И весь яростно затрясся: Федотыч лежал на спине и, высоко задрав ноги, хвостал их веником, голова его густо намылена, он был похож на жирную, в белом чепчике, старуху.
— Зарезал ты меня! Зарезал!.. — затопал, завизжал Павел Мохов.
Веник жарко жихал и шелестел, как шелк.
— Павлуха, ты? Скидавай скорей портки да рубаху! Жару много, брат…
— Спектакль! Старый идиот!!.. Спектакль ведь.
— Какой стектакль? Ты чего мелешь-то? У нас какой день-то седни? — и вдруг вскочил. — Ах-ах-ах-ах…
— Запарился?
Федотыч нырнул головой в рубаху.
— Башку-то ополосни! В мыле.
— Ах-ах-ах… А я, собачья лапа, в лес по ягоды ходил… Ах-ах-ах-ах…
* * *Задорно прогремел звонок. Сцена открылась, и вместе с нею открылись все до единого рты зрителей. На сцену вышла высоченная, жирная попадья.
Ни одна девушка не пожелала играть старуху. Взялся кузнец Филат. Лицо у него длинное, как у коня. На голову он взгромоздил шляпищу — впереди сидит, растопырив крылья, ворона, кругом — непролазные кусты цветов; на носу же самодельные очки, как колеса от телеги. Он очень высок и тощ, но там, где нужно, он столько натолкал сдобы, что капот супруги местного торговца, женщины тучной и очень низенькой, трещал по швам и едва хватал Филату до колен; из-под оборок торчали сухие, в обмотках, ноги, которыми очень грациозно, впереплет и с вывертом переступал Филат.

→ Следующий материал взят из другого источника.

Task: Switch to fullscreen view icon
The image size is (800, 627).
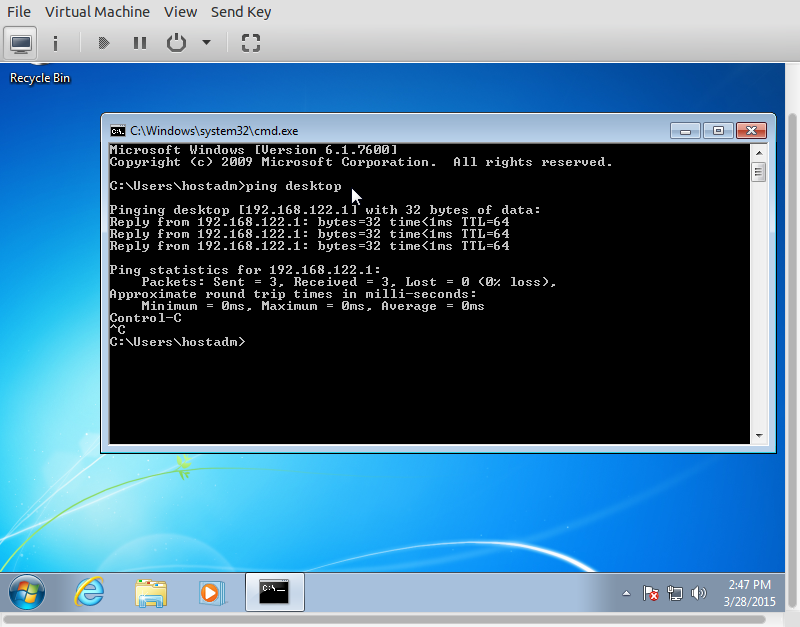Action: [x=251, y=43]
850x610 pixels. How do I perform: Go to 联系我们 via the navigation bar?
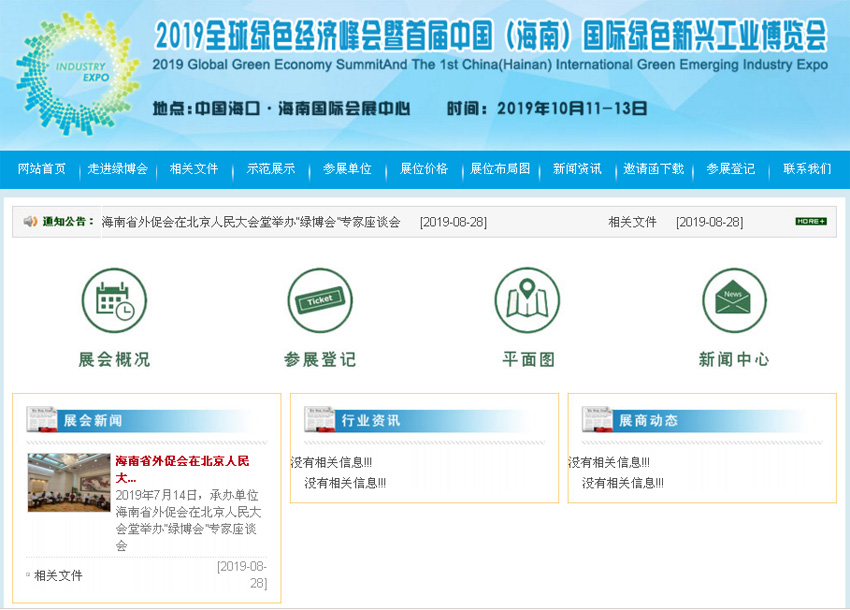coord(808,170)
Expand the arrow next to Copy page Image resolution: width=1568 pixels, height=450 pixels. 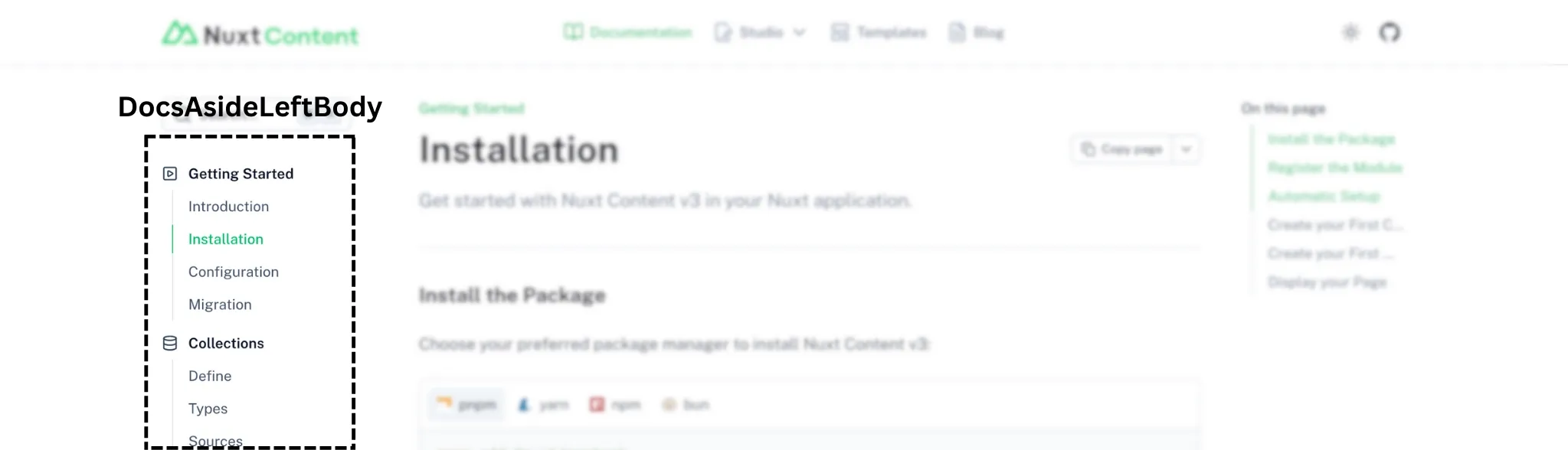(x=1186, y=149)
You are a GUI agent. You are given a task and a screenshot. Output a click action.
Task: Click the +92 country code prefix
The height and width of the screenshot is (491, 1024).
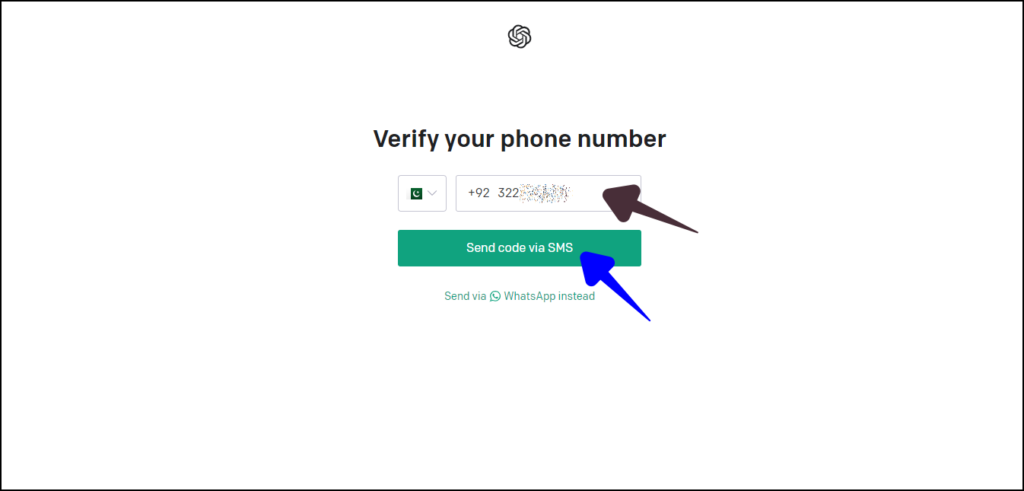click(479, 193)
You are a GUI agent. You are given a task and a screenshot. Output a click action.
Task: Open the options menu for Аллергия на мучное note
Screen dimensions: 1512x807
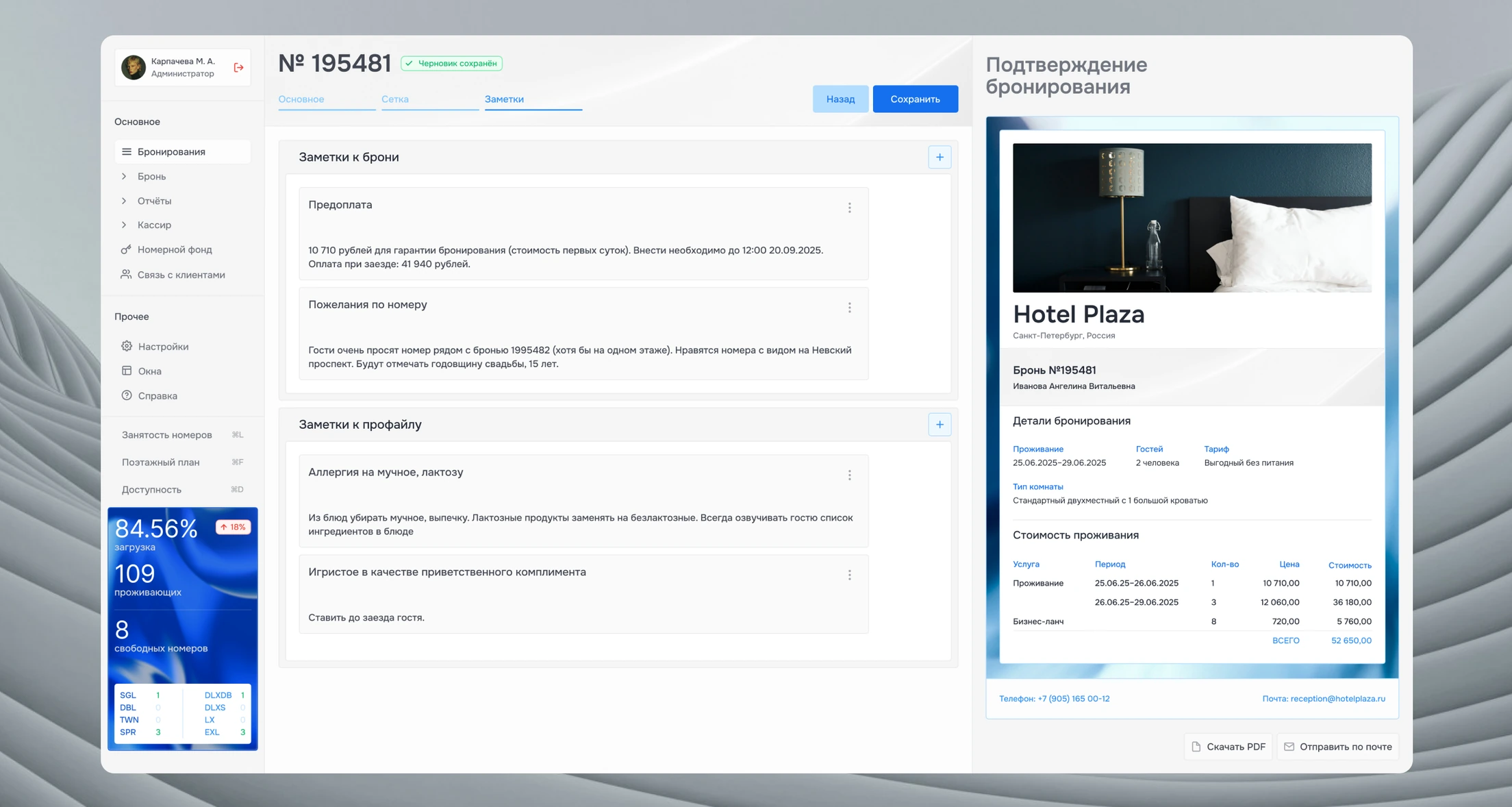[849, 475]
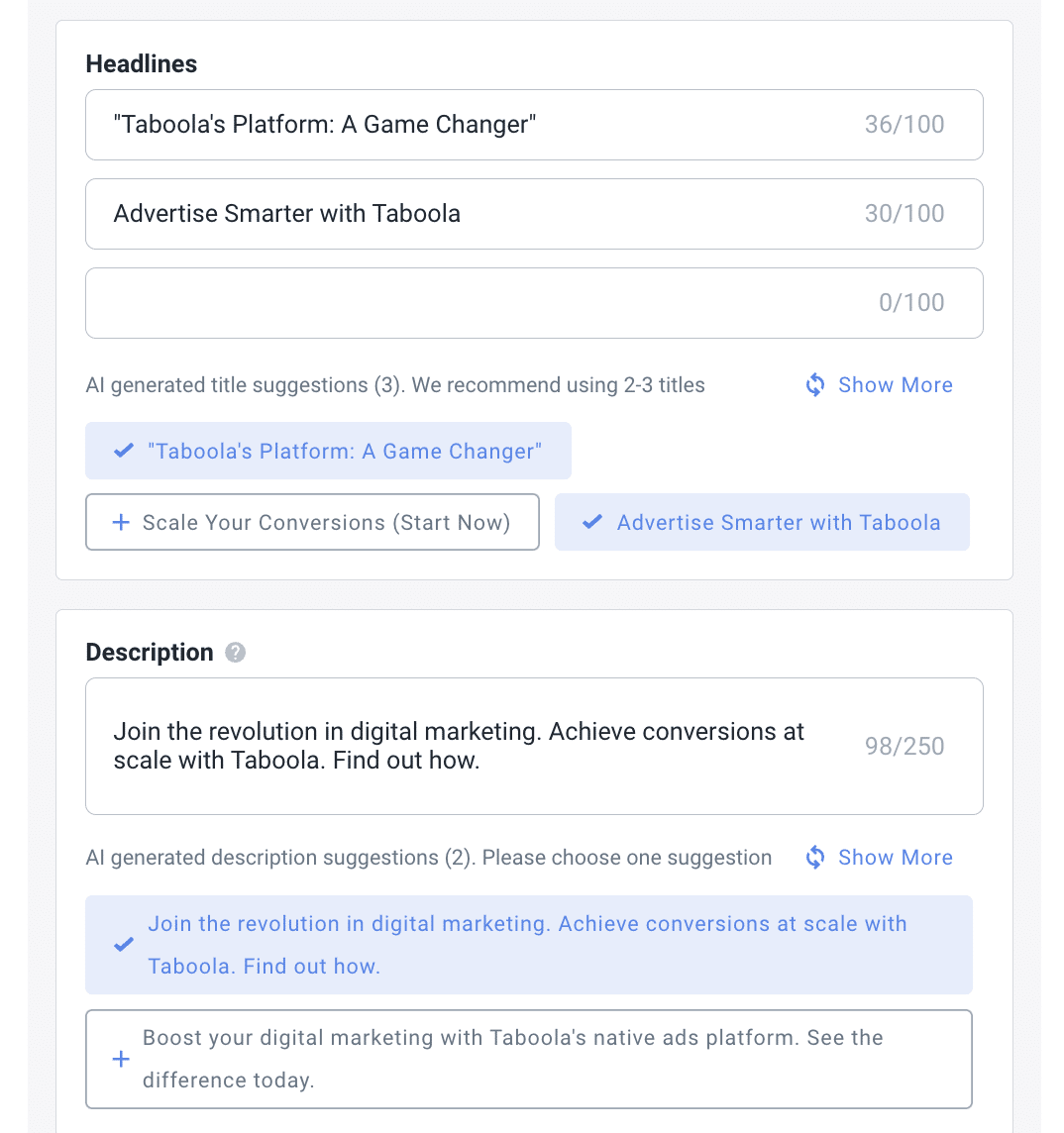Click the checkmark on the selected description suggestion

pos(123,944)
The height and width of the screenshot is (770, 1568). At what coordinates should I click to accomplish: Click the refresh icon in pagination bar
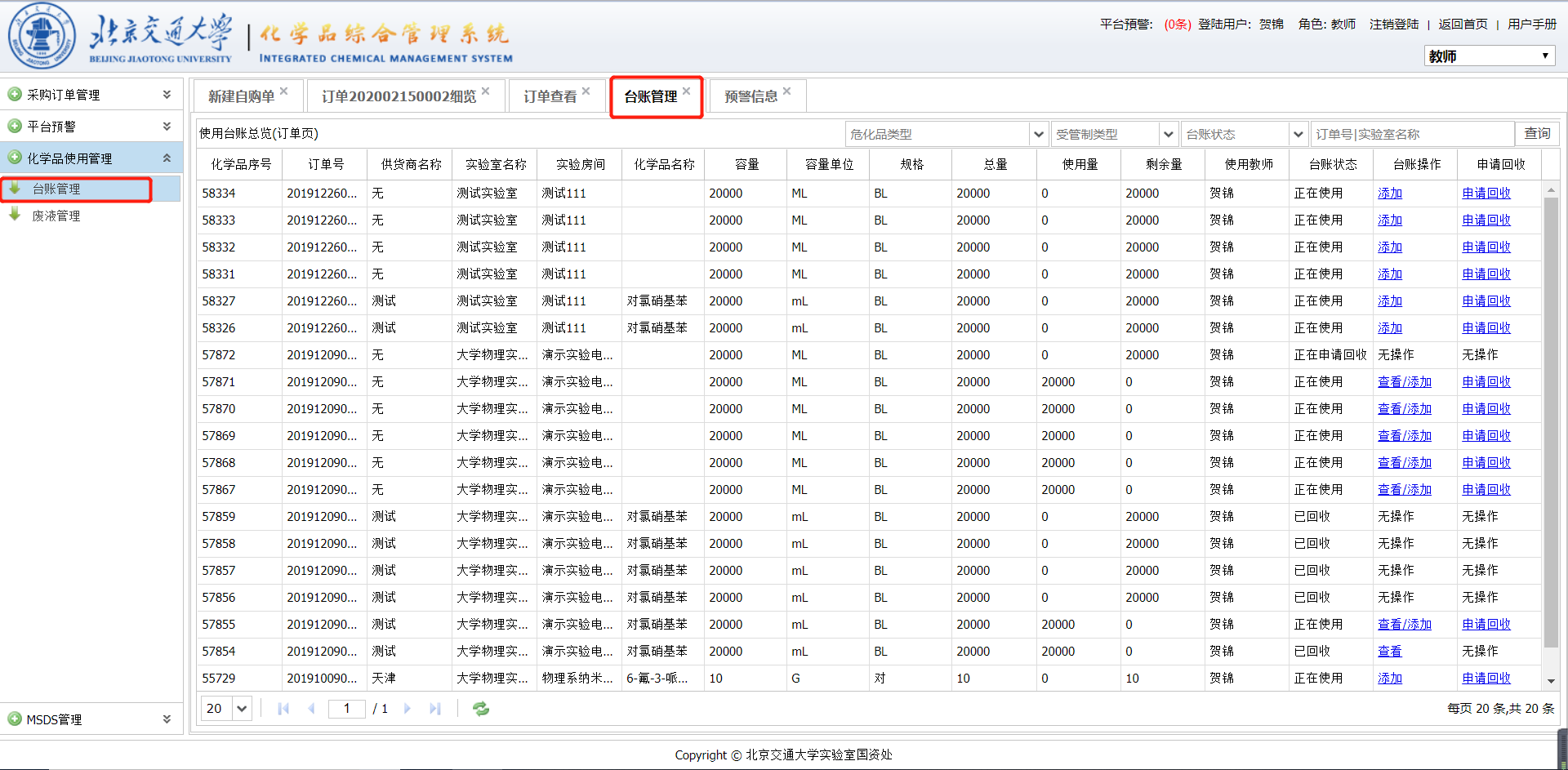click(x=481, y=709)
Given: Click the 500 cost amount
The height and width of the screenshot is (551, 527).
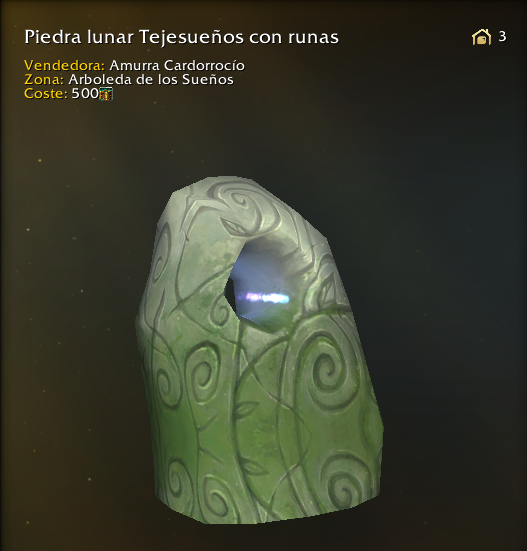Looking at the screenshot, I should pyautogui.click(x=85, y=93).
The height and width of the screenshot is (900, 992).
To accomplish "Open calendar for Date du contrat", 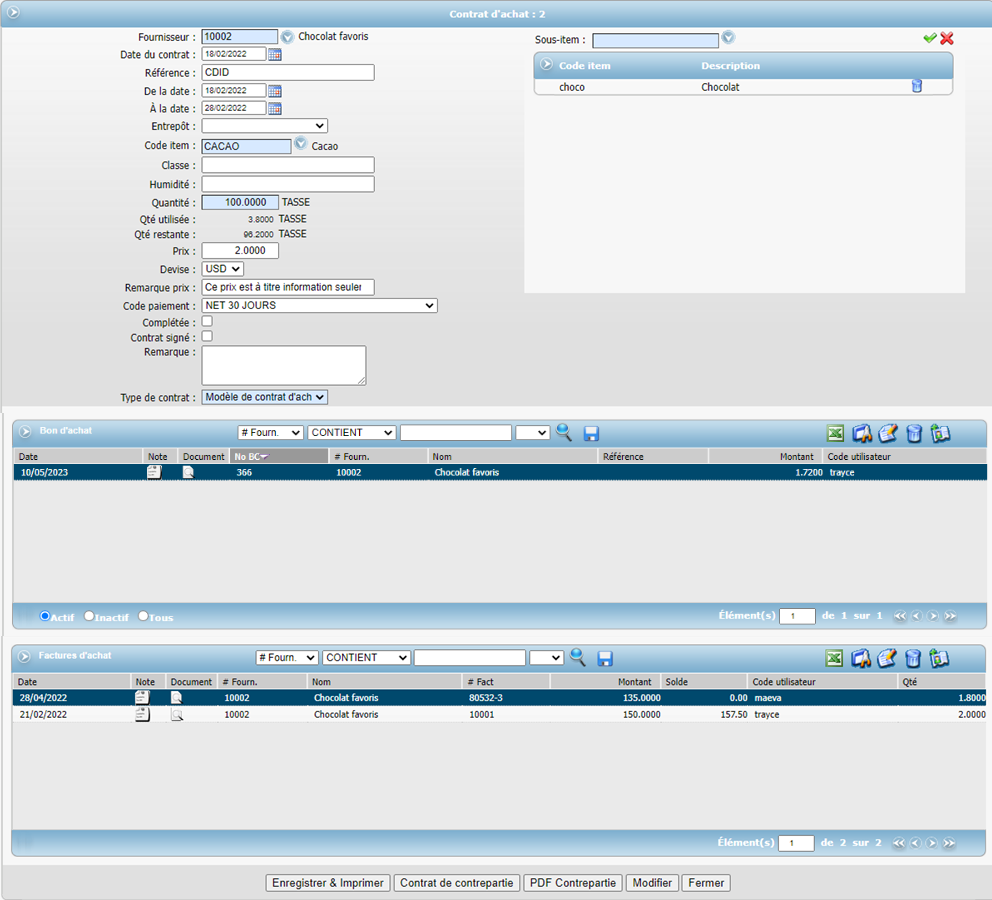I will coord(275,54).
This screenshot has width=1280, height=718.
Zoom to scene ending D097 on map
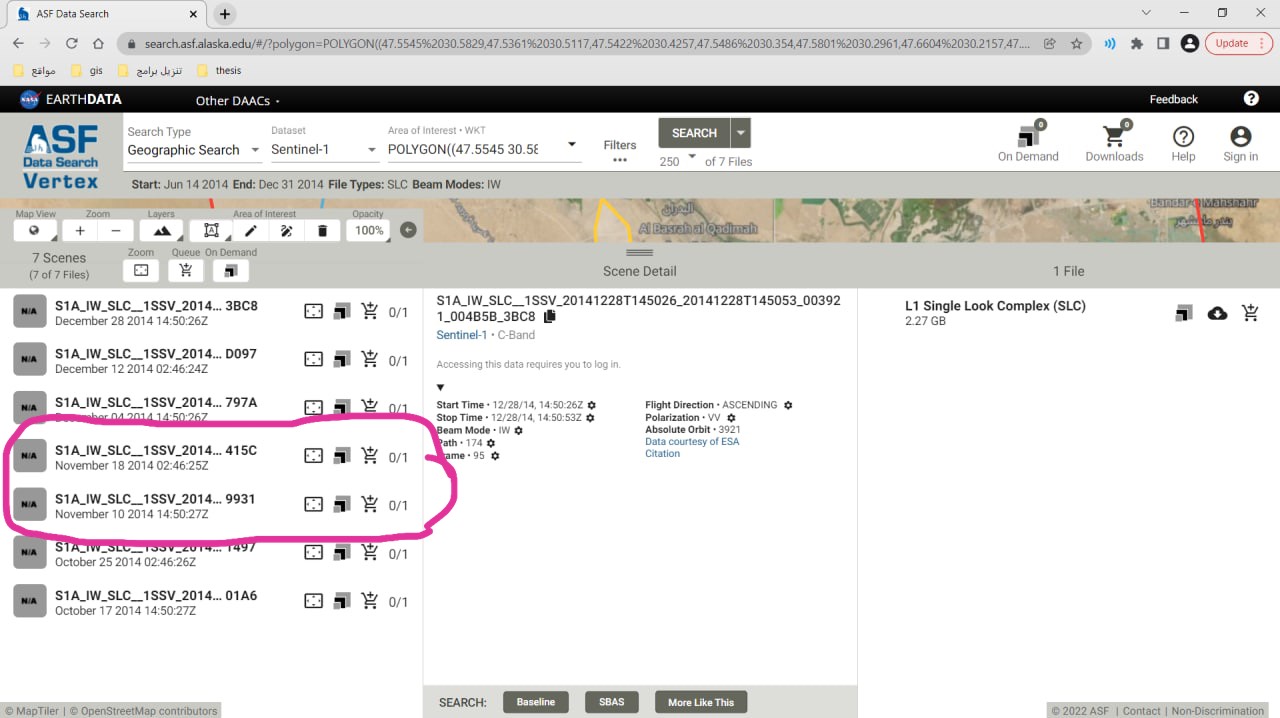(313, 359)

— Африканская свиньища на ходулях, — шепнул товарищ Васютин Тане, жарко дышавшей ему в лицо.
Таня фыркнула, а попадья, виляя задом, мелко засеменила к шкапу, достала четверть и, одну за другой, выпила три рюмки.
— Вот так хлещет! — завистливо кто-то крикнул в задних рядах.
— Угости-ка нас!
— Мамаша! Мамаша! — выскочила в белом переднике ее дочь Аннушка. — Как вам не стыдно жрать водку?!
Та откашлялась и сказала сиплым басом:
— Дитя мое, тебе нет никакого дела, что касаемо поведения своей собственной матери.
В публике послышались смешки: вот так благородная госпожа, вот так голосочек… А Павел Мохов за кулисами заткнул уши и весь от злости позеленел.
— Ах, так? — звонко возразила Аннушка. — Нынче, мамаша, равноправие. Я из вашего кутейницкого класса уйду в пролетариат… Я — коммунистка. Знайте!
— Что, что?.. Коммунистка?! А жених? Такой благородный человек… Я тебе дам коммунистку! — загремела басом попадья и забегала по сцене: ворона и кусты тряслись.
Павел Мохов тоже с места на место перебегал за кулисами и желчно, через щели, шипел Филату:
— Что ты, харя, таким быком ревешь? Тоньше, тоньше!..
Этот злобный окрик сразу сбил Филата: слова выскочили из памяти, — и что подавал суфлер, летело мимо ушей, в пространство.